[Saved entries]
##############################

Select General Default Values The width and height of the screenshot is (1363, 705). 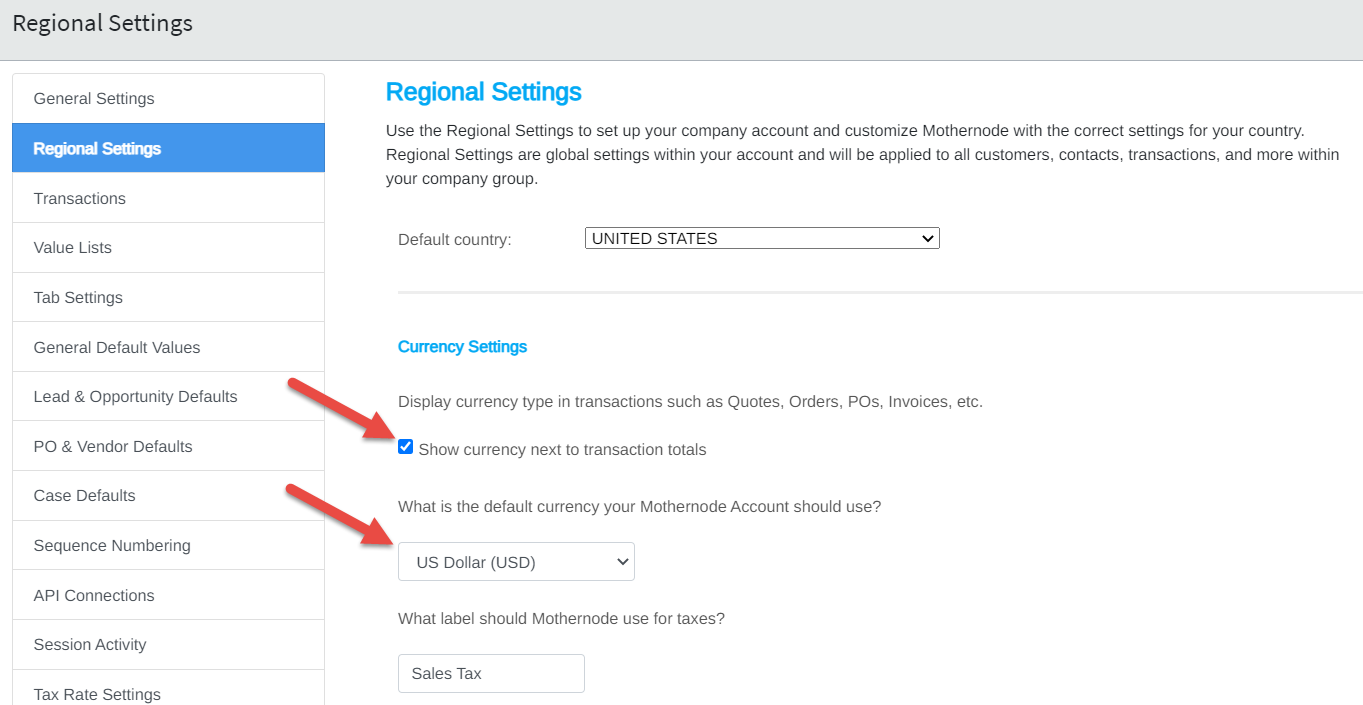pyautogui.click(x=117, y=347)
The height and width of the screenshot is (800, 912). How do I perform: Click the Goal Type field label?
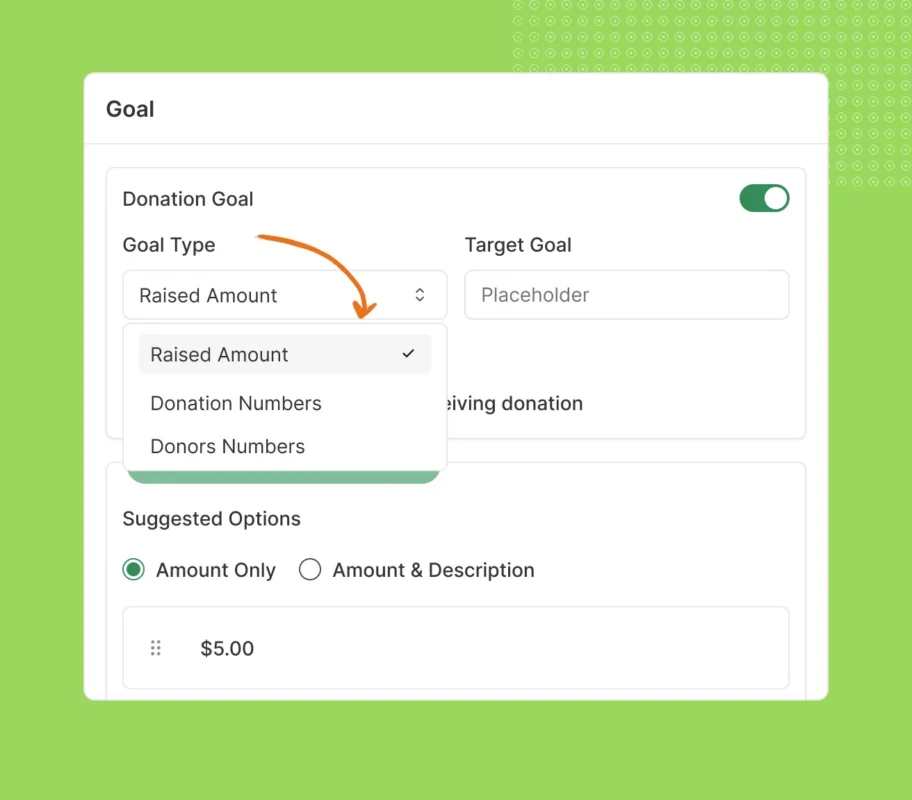pyautogui.click(x=169, y=245)
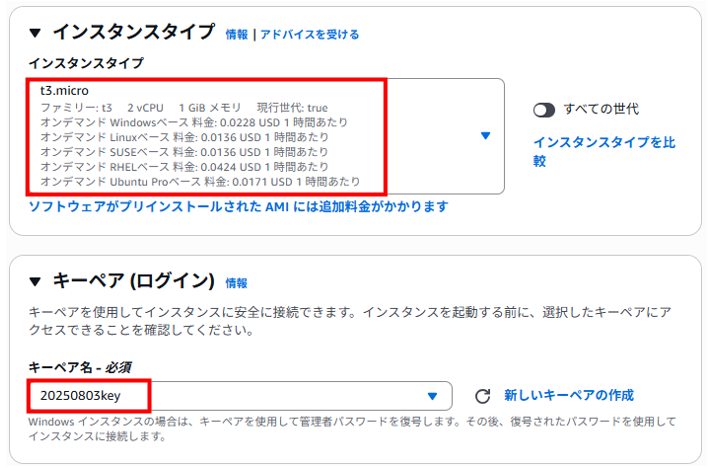Open the 20250803key key pair dropdown
The height and width of the screenshot is (468, 714).
pos(240,396)
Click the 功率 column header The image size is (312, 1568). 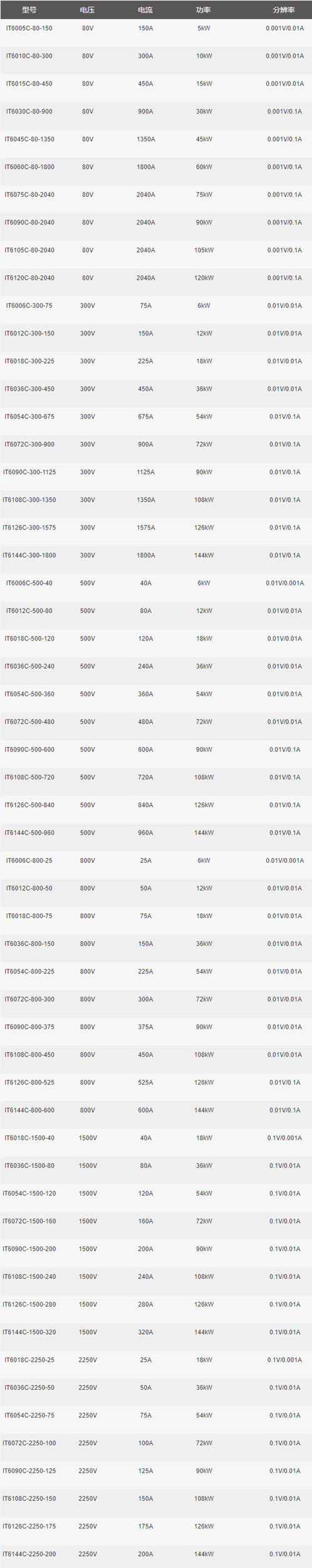click(204, 9)
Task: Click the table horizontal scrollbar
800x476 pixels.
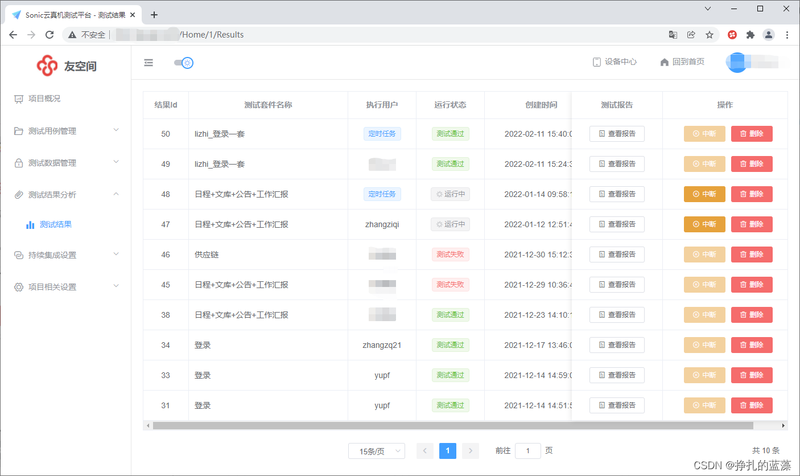Action: coord(453,425)
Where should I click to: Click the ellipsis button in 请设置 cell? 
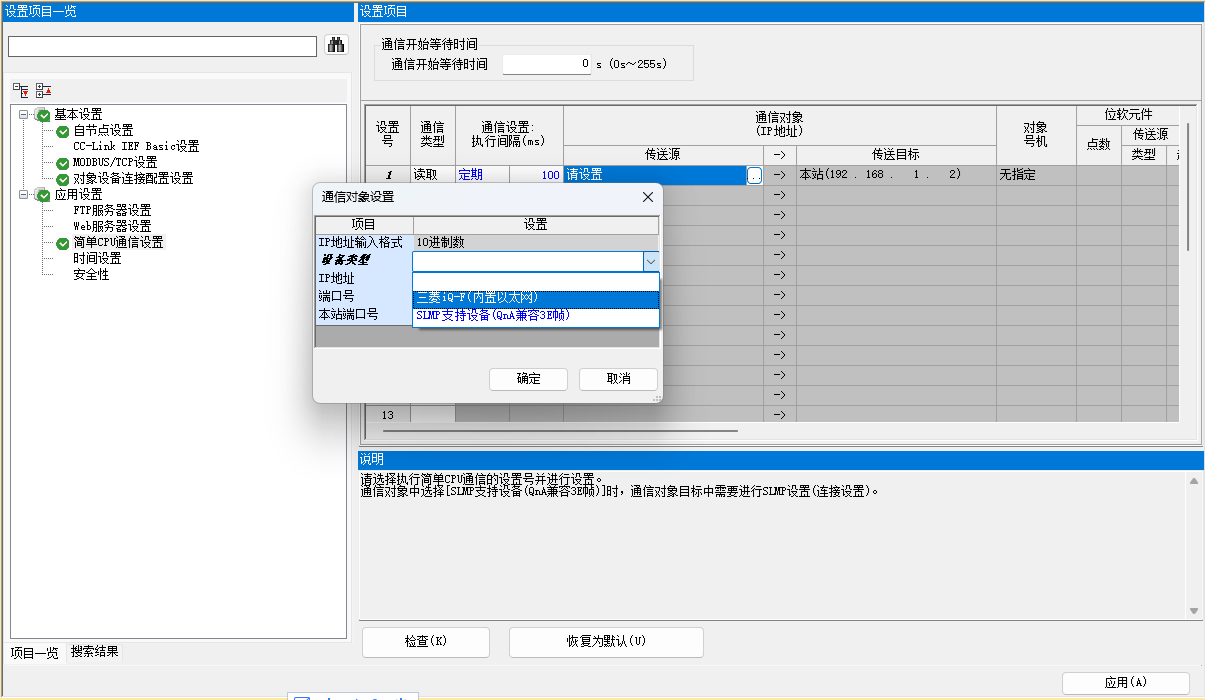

##############################

EXERCISE REQUIREMENTS
Give back exactly, and only, the lines from the one holding "Task: Click the table horizontal scrollbar" through the last line of the entries, with every picture omitted.

EXERCISE SOLUTION
Task: Click the table horizontal scrollbar
800x476 pixels.
Action: coord(453,425)
Where should I click to: Click the ellipsis button in 请设置 cell? 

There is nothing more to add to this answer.